**REQUIREMENT**
If a line in the records below holds the word "arrow", copy it.

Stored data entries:
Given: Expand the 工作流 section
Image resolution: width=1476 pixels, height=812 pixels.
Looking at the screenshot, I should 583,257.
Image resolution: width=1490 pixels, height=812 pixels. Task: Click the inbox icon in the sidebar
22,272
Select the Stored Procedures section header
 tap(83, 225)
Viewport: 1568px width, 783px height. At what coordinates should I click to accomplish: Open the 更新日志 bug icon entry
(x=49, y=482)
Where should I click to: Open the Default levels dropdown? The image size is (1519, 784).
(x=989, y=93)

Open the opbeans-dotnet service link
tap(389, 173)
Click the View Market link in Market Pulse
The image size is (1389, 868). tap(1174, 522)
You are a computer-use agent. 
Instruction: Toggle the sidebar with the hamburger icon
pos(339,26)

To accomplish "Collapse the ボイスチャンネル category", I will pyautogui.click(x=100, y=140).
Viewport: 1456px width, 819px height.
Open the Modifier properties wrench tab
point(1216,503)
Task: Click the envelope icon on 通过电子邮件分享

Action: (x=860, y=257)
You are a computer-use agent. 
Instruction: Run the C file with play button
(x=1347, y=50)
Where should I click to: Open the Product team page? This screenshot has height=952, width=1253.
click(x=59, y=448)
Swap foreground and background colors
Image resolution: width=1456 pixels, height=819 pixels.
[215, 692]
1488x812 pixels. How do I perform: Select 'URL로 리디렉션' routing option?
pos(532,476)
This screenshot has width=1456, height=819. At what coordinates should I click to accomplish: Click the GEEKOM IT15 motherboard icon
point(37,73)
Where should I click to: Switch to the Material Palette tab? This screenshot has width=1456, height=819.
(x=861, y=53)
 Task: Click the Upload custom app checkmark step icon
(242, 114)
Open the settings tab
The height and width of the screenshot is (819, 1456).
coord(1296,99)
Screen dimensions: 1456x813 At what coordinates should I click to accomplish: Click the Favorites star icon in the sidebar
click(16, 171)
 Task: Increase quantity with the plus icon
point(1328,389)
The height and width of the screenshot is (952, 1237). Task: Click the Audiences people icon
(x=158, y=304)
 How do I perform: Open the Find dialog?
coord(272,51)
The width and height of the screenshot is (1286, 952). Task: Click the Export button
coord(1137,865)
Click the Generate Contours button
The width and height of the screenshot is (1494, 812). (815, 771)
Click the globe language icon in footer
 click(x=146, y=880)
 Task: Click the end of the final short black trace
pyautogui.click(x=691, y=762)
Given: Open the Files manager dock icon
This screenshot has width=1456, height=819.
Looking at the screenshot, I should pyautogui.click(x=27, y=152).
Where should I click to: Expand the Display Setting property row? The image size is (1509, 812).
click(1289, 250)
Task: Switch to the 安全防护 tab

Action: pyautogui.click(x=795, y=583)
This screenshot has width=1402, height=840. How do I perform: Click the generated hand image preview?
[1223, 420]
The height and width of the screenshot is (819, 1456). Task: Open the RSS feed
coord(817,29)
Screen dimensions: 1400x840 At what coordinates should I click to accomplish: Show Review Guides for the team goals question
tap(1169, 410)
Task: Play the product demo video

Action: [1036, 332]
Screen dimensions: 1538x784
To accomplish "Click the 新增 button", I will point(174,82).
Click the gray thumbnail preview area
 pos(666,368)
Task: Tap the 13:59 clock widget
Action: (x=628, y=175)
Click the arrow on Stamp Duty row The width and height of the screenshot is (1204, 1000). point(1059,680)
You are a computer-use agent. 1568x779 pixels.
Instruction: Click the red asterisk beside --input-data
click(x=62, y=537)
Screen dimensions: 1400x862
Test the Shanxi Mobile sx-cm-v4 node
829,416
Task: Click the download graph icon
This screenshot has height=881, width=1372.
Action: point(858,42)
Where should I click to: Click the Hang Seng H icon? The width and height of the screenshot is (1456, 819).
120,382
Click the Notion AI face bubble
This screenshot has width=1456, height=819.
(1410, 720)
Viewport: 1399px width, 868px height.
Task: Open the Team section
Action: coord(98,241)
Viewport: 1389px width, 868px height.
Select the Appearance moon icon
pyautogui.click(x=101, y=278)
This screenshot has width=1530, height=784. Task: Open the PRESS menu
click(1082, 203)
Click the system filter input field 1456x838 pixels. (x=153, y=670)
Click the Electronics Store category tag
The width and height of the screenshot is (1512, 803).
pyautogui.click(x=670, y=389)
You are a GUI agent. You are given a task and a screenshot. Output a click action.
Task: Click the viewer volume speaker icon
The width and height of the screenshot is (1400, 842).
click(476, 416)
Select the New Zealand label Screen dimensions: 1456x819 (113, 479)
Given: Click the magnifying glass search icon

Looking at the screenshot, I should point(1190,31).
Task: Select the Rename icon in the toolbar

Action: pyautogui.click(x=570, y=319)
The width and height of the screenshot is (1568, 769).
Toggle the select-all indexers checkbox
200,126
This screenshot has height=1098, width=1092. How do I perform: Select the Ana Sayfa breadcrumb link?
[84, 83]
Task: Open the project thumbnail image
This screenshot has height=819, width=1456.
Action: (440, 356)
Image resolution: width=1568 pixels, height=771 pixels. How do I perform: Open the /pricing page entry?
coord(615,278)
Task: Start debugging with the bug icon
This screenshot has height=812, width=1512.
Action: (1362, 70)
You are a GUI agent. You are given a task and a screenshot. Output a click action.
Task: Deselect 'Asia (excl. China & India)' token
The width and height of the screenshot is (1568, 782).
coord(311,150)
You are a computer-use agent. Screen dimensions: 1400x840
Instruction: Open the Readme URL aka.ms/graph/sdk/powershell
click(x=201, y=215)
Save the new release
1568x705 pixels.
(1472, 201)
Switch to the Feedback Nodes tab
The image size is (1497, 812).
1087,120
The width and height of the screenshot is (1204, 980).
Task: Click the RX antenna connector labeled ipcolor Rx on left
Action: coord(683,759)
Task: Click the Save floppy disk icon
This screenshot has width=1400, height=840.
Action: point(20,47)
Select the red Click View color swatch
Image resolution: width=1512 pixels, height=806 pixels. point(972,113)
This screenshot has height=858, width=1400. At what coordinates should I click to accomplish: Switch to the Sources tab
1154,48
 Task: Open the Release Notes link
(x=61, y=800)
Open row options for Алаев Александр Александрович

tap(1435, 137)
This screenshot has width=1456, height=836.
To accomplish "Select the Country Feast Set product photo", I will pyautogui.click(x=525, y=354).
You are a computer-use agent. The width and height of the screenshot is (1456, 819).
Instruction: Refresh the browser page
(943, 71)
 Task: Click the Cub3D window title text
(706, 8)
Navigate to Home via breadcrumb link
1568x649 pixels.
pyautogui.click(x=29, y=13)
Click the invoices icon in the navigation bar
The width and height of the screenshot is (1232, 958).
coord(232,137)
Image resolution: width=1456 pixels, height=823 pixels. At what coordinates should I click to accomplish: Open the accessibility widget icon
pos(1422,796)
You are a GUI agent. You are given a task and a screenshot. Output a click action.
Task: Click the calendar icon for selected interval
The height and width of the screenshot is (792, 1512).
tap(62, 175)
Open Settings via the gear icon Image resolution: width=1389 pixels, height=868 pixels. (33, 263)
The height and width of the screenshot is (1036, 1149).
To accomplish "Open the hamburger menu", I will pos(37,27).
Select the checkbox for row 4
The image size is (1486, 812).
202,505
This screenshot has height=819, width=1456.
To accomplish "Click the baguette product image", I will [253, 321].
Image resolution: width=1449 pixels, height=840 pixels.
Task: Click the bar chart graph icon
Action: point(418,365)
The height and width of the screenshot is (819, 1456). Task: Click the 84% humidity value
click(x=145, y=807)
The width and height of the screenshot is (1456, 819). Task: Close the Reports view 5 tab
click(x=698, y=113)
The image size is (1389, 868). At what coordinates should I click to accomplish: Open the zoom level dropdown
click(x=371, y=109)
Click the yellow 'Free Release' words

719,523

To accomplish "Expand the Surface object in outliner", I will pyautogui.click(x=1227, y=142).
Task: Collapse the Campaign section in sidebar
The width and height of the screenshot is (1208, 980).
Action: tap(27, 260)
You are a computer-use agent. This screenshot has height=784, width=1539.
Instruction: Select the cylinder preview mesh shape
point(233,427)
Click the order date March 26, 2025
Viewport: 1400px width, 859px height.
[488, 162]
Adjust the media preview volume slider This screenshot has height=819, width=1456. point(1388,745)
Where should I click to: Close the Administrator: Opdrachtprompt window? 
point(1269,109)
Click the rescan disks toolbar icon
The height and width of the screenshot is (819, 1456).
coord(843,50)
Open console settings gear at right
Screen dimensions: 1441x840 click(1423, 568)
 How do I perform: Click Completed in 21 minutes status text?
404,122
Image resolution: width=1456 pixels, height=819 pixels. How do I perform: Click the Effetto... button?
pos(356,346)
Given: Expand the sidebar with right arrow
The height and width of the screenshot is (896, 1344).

**SOLUTION FOR THIS PROBLEM**
Click the arrow on Stamp Duty row The width and height of the screenshot is (1204, 1000). point(1059,680)
Given: Expand the sidebar with right arrow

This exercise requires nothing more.